DOCUMENT EXCERPT
════════════════

You can’t master programming in three weeks. Sorry, but no. I don’t like things where you type in one line of code then lots of magical voodoo happens. I love C for heaven’s sake! I want to learn some Assembler and kernel programming. I want to learn more Linux and shell scripting and regular expressions. At some point in the future I want to learn the math that is being done by my computer for DSP so that I can understand the language of sound.

I wish that these programs would focus on longer-term goals. I wish that they would tell women, “Hey, this stuff is hard. Take 2-3 years and really focus on understanding difficult concepts.” Support them when they think they aren’t good enough because they don’t understand something the first time. No one does. I usually have to expose myself to something about three times before I begin to process it. I can seriously feel my brain rewiring when I am learning a new skill. It takes time. Throwing someone into a week-long workshop to train them to be a code monkey doesn’t count.

My First Real App

That being said, I am laying out my plans for my app. I know that it is one thing to say I want to be a hard-core programming geek, it is another to actually be one.

I want to make a synthesizer. I want to program custom audio units and put together a huge, complex graph of audio effects. I am not there yet!

I am trying to come up with a project that will take about two months to complete that is impressive enough to get me my first job. I need to make the scope small enough that I can get it done in a reasonable amount of time but also impressive enough to capture someone’s attention.

My plan is to make an app that is a sound recorder. When the user pushes the record button a modal view pops up that has a user interface that shows audio level metering and the amount of time being recorded. If you look at Logic, when you begin recording there is a green bar that shows the amount of time being recorded. I want it to look like that. This user interface is the most difficult part of my project and it will be done last.

════════════════

SOURCE MATERIAL
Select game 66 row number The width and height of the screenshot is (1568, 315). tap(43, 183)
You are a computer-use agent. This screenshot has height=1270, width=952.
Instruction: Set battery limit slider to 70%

════════════════

WRITTEN EXERCISE
Quote in full, word for word, the text above about learning to program and planning a first app.

RIGHT ANSWER
You can’t master programming in three weeks. Sorry, but no. I don’t like things where you type in one line of code then lots of magical voodoo happens. I love C for heaven’s sake! I want to learn some Assembler and kernel programming. I want to learn more Linux and shell scripting and regular expressions. At some point in the future I want to learn the math that is being done by my computer for DSP so that I can understand the language of sound.

I wish that these programs would focus on longer-term goals. I wish that they would tell women, “Hey, this stuff is hard. Take 2-3 years and really focus on understanding difficult concepts.” Support them when they think they aren’t good enough because they don’t understand something the first time. No one does. I usually have to expose myself to something about three times before I begin to process it. I can seriously feel my brain rewiring when I am learning a new skill. It takes time. Throwing someone into a week-long workshop to train them to be a code monkey doesn’t count.

My First Real App

That being said, I am laying out my plans for my app. I know that it is one thing to say I want to be a hard-core programming geek, it is another to actually be one.

I want to make a synthesizer. I want to program custom audio units and put together a huge, complex graph of audio effects. I am not there yet!

I am trying to come up with a project that will take about two months to complete that is impressive enough to get me my first job. I need to make the scope small enough that I can get it done in a reasonable amount of time but also impressive enough to capture someone’s attention.

My plan is to make an app that is a sound recorder. When the user pushes the record button a modal view pops up that has a user interface that shows audio level metering and the amount of time being recorded. If you look at Logic, when you begin recording there is a green bar that shows the amount of time being recorded. I want it to look like that. This user interface is the most difficult part of my project and it will be done last.